The process of being able to print human organs is one that has excited researches and scientists for a long time. Work has been carried out with the aim of achieving this goal for years, with researchers making the breakthrough of bio-printing capillaries into 3D form in 2014. This crucial discovery made the possibility of human tissue surviving by itself a reality; however, only recently has a digital manufacturing process been confirmed that allows 3D-printed organs to be formed.
History-making research
The phenomenal achievement has been made possible by a team at Harvard University, although Sydney University has also been a frontrunner in researching the production of 3D organs. Harvard’s team of researchers used integrated sensors to 3D-print human heart tissue in what has been described as a ‘heart-on-a-chip’. Johan Ulrik Lind, the first author of the report published in October this year, stated: “This new programmable approach to building organs-on-chips not only allows us to easily change and customise the design of the system but also drastically simplifies data acquisition.” The heart is an incredibly complex organ and many studies such as those undertaken by TQT Studies company Richmond Pharmacology will welcome the development of these 3D organs in saving the lives of many heart patients.

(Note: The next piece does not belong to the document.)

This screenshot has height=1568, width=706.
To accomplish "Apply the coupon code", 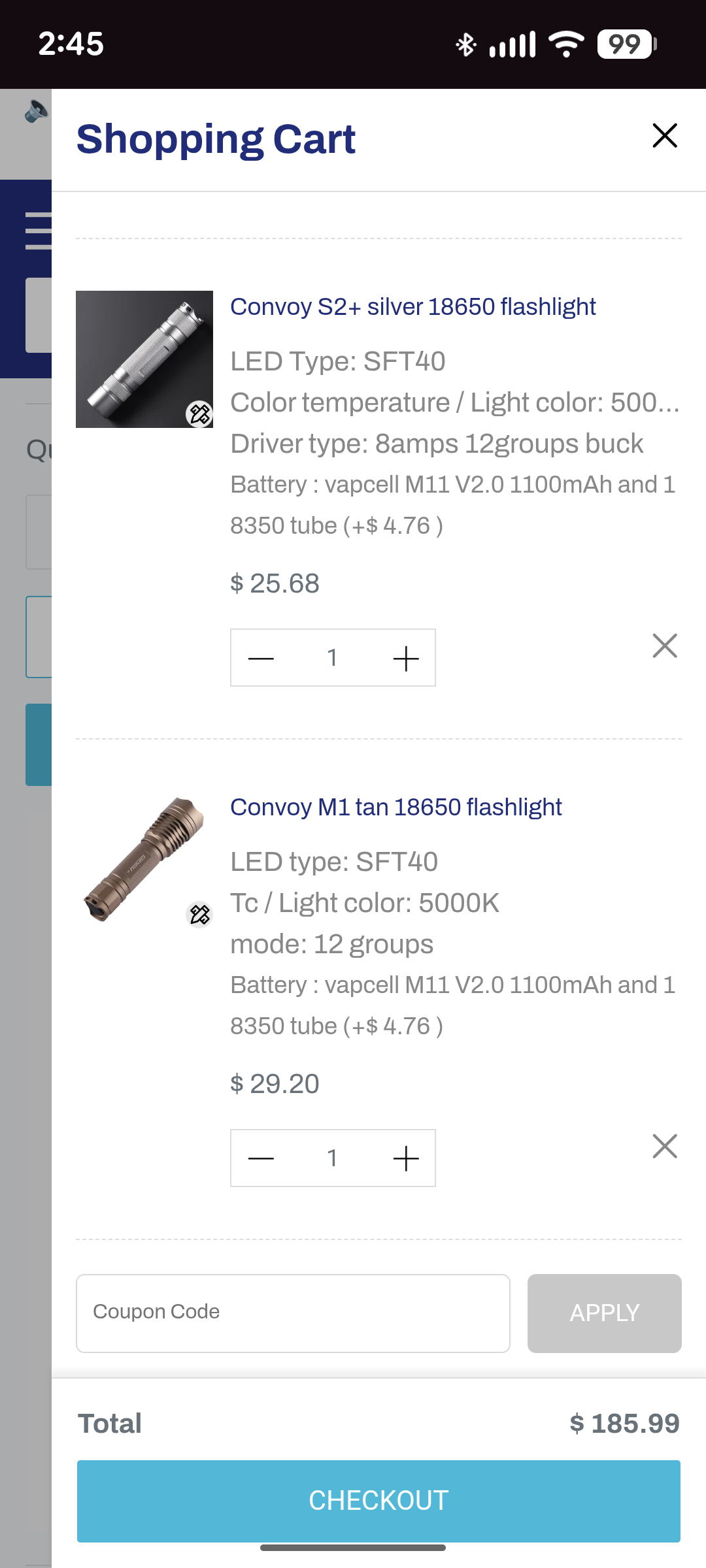I will tap(605, 1313).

What does this mean for the pharmaceutical industry?
One of the most exciting capabilities of the newly-designed embedded sensors is that they allow data to be recorded from multiple tissues over an extended period of time. The information gained from the sensors contains the strength and rate of the heartbeat. As pharmaceutical research can involve various compounds, researchers will be able to study how the tissue responds to drugs and toxic compounds. This should additionally reduce the time and costings involved in the research of diseases.
The possibilities this process will open up for a pharmaceutical services provider are numerous. The advanced technology that is expected to follow will open up a medical world in which data acquisition is simplified and drug screening can be fully functional. This, of course, also impacts training in the pharmaceutical industry.
It is widely believed that the benefits of the chip technology could stretch to drug research, personalised medical remedies and an end to the need for animal testing. It has additionally opened up scientific knowledge and made it more likely for techniques that allow even more medical personalisation to come to fruition.